3. Annotation Protocol and Taxonomy
Only per-frame categorical annotation is provided; no spatial localization (bounding boxes) or detailed mask annotation. Each frame is assigned a single obstacle class label, which serves both for high-level (category, subcategory) and fine-grained (29-class) recognition. The three-level taxonomy is as follows:
| Category | Subcategory | Example Types |
|---|---|---|
| Infrastructure | Street furniture, signage | Bench, Bin, Light Fixture |
| Physical Cond. | Pavement state | Crack, Hole, Broken Paver |
| Temporary | Obstructing objects | Vehicle, Cone, Scaffolding |
Privacy compliance is maintained throughout. A PyTorch loader mapping filenames to integer labels is included.
4. Benchmarking Protocols and Experimental Results
A key feature is the public release of all benchmarking splits and code. Sixteen deep CNN architectures pretrained on ImageNet (MobileNetV2/V3, EfficientNet-B0/V2, DenseNet, GoogLeNet, ResNet-18/34/50/101/152, ConvNeXt Small/Base/Large) were fine-tuned for both coarse (category, subcategory) and fine-grained (29-class) recognition targets. All models were trained using:
- Optimizer: Adam, learning rate 0.001
- Batch size: 32
- Epochs: 30
- Cross-entropy loss
- Model-specific standard preprocessing
- Training performed both with frozen and unfrozen backbone layers, repeated 5× (random splits).
At the obstacle-type (29-way) level, all models exceed 99.3% top-1 accuracy on the test set, with ConvNeXt-Small (frozen) achieving 99.96%. Coarser category/subcategory recognition also exceeds 97%.
5. Potential Applications and Use Cases
The dataset provides a foundational benchmark for:
- Smartphone/wearable obstacle detection: Real-time systems for urban navigation safety, especially useful for visually impaired or mobility-aid users.
- Municipal infrastructure monitoring: Automated reporting of hazards (cracks, obstacles), city maintenance.
- On-device warning systems: Near-real-time detection for haptic or audio alerts to prevent injuries.
Its design supports both commercial and academic research (GDPR-compliance, public Zenodo DOI).
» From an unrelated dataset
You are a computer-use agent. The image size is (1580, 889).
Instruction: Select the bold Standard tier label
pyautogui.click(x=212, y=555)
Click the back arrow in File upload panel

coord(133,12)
6. Limitations and Future Directions
Known limitations are:
- Geographic and environmental bias: Data acquired only in Nicosia, Cyprus, under three lighting regimes; generalization to other urban contexts is not guaranteed.
- Lack of localization: Only frame-level class labels, no bounding boxes or pixelwise masks.
- Device diversity: Only two camera models at a fixed pedestrian height.
- Class imbalance: Although the balanced subset eliminates type imbalance, category/subcategory imbalance persists in the full dataset.
Planned extensions include broadening geographic coverage, adding detailed spatial annotation (box/mask), additional sensor modalities (e.g., depth, inertial), and developing federated-learning-ready protocols.
7. Data Access and Usage Guidelines
The complete dataset (≈5.9 GB) including full-resolution videos, the 14,500-frame balanced subset, and code (PyTorch loader, usage instructions) is publicly available via Zenodo at DOI: 10.5281/zenodo.10907945. No usage restrictions beyond academic citation are imposed.
All data are privacy-filtered and organized to facilitate rapid model development and reproducible benchmarking on pedestrian-centric urban obstacle detection tasks (Thoma et al., 22 Dec 2025).